Задания к упражнению ->
**A)** Перепишите из текста о ночном нырянии всё, что стоит начиная со слов «Многие мирятся, что» и ниже, вплоть до слов «к краю кормы.».
**B)** Допишите продолжение текста о ночном нырянии, начав сразу после его последнего предложения.

Фрагмент текста ->
Публикация Школы траблшутеров

Глубокие души покорителей бездны

Время чтения: 11 мин 35 сек.
23 сентября 2016 г. Просмотров: 1216

Путешествие, Спорт | Олег Брагинский

Выдох, резкий толчок, краткий полет, мокрые объятия, безмолвие стихии. Скользящее парение, времени нет, пространства тоже. Инерция гаснет, ленивая нега, щенячий восторг. Кувырок с переворотом, широкие гребки, втягивание на площадку ныряния, повтор предыдущего трюка. Ради краткого мига полёта.

Летая во сне, разбегаешься, отталкиваешься, взмываешь и невесомо паришь над знакомыми местами, творишь фигуры высшего пилотажа, дурачишься, резвишься. Просыпаешься с улыбкой, а вечером мечтаешь радостно порхать, обгоняя стаи удивлённых птиц. Ведь так летать умеешь только ты. Жителям воздушного океана не угнаться за тобой – сильным, ловким, смелым.

Позже снятся радостные моменты, победы, успехи… но жизнь прибивает к земле. Какое небо? Пашешь, не замечая горизонта. И уже дети рассказывают по утрам о полётах. Стараешься не концентрироваться на восторженных голосах. Успеть бы на работу, хлебнуть кофе, плюхнуться в кресло. Будто в этом смысл бытия.

Многие мирятся, что летать не придётся. Не согласен и летаю, когда захочу. Выхожу ночью на палубу, облачаюсь в гидрокостюм, вешаю подводную маску, обёртываюсь грузовым поясом, надеваю ласты, подхожу к краю кормы.

Присев на корточки, растираю слюну на внутренней стороне стёкол, споласкиваю маску в воде, водружаю на голову. Выпрямляюсь. Солью горькой пахнет мощь океанской свободы, накрывает звёздное небо, манит бесконечная даль, слышен плеск воды о борта и биенье предвкушающего сердца.

Выдох, резкий толчок, краткий полет, мокрые объятия, безмолвие стихии. Скользящее парение, времени нет, пространства тоже. Инерция гаснет, ленивая нега, щенячий восторг. Кувырок с переворотом, широкие гребки, втягивание на площадку ныряния, повтор предыдущего трюка. Ради краткого мига полёта.

Нам с океаном хватает друг друга. Навигационные огни создают атмосферу, подкрашивают воду. Мерещатся акулы, считаю вероятность встречи косаток. Маленький «я» шаловливо зовёт полетать, и взрослый «я» сдаётся многократно.

Готовлюсь ставить точку долгожданной встречи – глубокий нырок на задержке дыханья. Ложусь на корме, расслабляюсь, уговариваюсь, что дна не достать, рыб распугал и опасности нет. Дожидаюсь состояния транса: мышцы спокойны, колотит мандраж, решение принято. Отрыв, всплеск, тишина.

Записи ->
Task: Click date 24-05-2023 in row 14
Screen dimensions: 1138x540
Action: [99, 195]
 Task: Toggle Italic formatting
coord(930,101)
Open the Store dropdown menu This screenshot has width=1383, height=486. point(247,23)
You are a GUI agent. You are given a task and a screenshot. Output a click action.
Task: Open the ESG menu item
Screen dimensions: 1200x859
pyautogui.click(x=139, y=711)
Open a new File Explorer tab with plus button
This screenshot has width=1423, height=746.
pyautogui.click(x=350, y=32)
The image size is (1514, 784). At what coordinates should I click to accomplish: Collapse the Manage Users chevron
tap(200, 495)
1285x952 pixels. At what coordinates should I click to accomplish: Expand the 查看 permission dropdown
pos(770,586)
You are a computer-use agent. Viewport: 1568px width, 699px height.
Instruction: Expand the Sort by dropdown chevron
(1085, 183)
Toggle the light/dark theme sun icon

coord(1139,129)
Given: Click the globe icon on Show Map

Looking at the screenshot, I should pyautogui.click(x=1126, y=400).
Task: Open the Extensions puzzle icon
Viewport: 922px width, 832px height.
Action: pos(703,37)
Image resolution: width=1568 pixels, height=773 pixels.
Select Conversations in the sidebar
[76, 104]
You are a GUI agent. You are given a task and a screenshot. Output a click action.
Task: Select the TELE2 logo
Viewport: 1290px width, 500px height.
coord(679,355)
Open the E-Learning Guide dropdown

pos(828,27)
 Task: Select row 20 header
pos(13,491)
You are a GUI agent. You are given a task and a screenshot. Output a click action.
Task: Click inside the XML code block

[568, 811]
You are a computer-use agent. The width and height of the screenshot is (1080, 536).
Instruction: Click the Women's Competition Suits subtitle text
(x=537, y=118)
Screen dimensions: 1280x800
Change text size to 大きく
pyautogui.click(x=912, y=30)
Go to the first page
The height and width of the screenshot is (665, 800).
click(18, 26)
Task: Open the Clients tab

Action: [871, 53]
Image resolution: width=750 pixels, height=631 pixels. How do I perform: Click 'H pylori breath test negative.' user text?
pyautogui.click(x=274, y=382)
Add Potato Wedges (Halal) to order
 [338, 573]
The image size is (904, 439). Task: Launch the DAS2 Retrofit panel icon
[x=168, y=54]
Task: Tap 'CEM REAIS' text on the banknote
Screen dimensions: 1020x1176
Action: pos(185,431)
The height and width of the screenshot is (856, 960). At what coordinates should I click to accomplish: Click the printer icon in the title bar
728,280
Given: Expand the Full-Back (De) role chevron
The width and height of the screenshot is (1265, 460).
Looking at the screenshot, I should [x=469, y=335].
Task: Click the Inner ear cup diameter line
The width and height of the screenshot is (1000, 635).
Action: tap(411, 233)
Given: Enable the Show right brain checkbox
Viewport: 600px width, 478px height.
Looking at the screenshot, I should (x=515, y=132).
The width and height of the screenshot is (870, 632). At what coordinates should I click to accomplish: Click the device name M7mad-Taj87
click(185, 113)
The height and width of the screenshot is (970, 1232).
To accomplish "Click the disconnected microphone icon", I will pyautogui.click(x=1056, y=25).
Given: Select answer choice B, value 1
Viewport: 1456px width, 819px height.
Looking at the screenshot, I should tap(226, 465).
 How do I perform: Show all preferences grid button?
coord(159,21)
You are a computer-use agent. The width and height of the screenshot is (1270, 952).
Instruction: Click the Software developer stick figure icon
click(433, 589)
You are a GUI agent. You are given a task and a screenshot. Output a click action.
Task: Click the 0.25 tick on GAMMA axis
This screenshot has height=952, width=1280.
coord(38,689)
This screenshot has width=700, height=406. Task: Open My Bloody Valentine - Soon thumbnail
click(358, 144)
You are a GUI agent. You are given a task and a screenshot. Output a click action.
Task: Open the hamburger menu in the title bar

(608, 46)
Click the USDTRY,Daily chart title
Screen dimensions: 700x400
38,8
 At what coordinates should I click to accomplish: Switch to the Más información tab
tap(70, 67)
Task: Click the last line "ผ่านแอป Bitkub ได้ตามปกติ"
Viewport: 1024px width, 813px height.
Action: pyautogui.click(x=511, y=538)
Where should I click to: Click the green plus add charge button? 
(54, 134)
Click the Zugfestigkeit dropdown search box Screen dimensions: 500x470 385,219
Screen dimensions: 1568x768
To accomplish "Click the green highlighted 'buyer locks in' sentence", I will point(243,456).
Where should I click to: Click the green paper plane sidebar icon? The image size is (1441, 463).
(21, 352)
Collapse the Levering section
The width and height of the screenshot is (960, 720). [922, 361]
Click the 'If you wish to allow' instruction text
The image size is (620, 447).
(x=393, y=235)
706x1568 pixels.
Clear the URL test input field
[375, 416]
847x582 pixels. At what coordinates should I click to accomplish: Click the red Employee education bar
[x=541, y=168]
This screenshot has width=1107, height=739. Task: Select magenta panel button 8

Список ответов ->
**A)**
Многие мирятся, что летать не придётся. Не согласен и летаю, когда захочу. Выхожу ночью на палубу, облачаюсь в гидрокостюм, вешаю подводную маску, обёртываюсь грузовым поясом, надеваю ласты, подхожу к краю кормы.

**B)**
Падаю в бездну, считаю секунды, растёт давление, продуваюсь. Достигаю нейтральной плавучести. Несколько взмахов, пара гребков, падение возобновилось. Полёт в кромешной тьме, как во сне. Азарт вымогает держаться дольше, лёгкие сжимают конвульсии, бодрит одиночество. Хватит глупостей, нужно всплывать – завтра начнётся сафари.

Ранний подъем. Суровые, невыспавшиеся мужчины угрюмо выползают из шкафов кают. Крошечные жилые помещения состоят из горизонтальных полок, на которые даже сесть нельзя. К чему удобства, если плывём на Большой Барьерный риф. Лёгкий перекус, короткий брифинг, тридцать «бултых» подряд.

Дайверы рассредоточиваются по поверхности, обмениваясь жестом «я в домике», означающим «к погружению готов». Инструктор показывает большим пальцем вниз команду погружения. Стравливаем надувные жилеты – компенсаторы, на которые крепятся баллоны с воздухом, начинаем набор глубины.

Ныряльщики, обвешанные громоздким оборудованием, похожи на космонавтов – сосредоточенные, серьёзные, ответственные. На запястьях функциональные компьютеры, измеряющие температуру воды, глубину и скорость погружения.

Желаемый уровень достигнут, горизонтальное зависание, покачивание раскрытой горизонтальной ладонью: «держим глубину». Лидер прикладывает к носу V-образно сложенные указательный и средний пальцы: «смотри» и указывает на смерч быстроходных тунцов, вращающийся с 50‑метровой глубины.

От воронки отделяется крупная серебристая рыбина, плывущая зигзагами синхронно с тенью. Невероятно, это не отражение, а особь другого пола! Людям бы такое взаимопонимание.

Ладонь сжата в кулак, большой палец вправо: «плывём в указанном направлении». Выстраиваемся подводным караваном, правым плечом дрейфуя вдоль рифа. Мелькают быстрые тени – улепётывают черепахи – подводные ласточки. В глубине мы для них тихоходы.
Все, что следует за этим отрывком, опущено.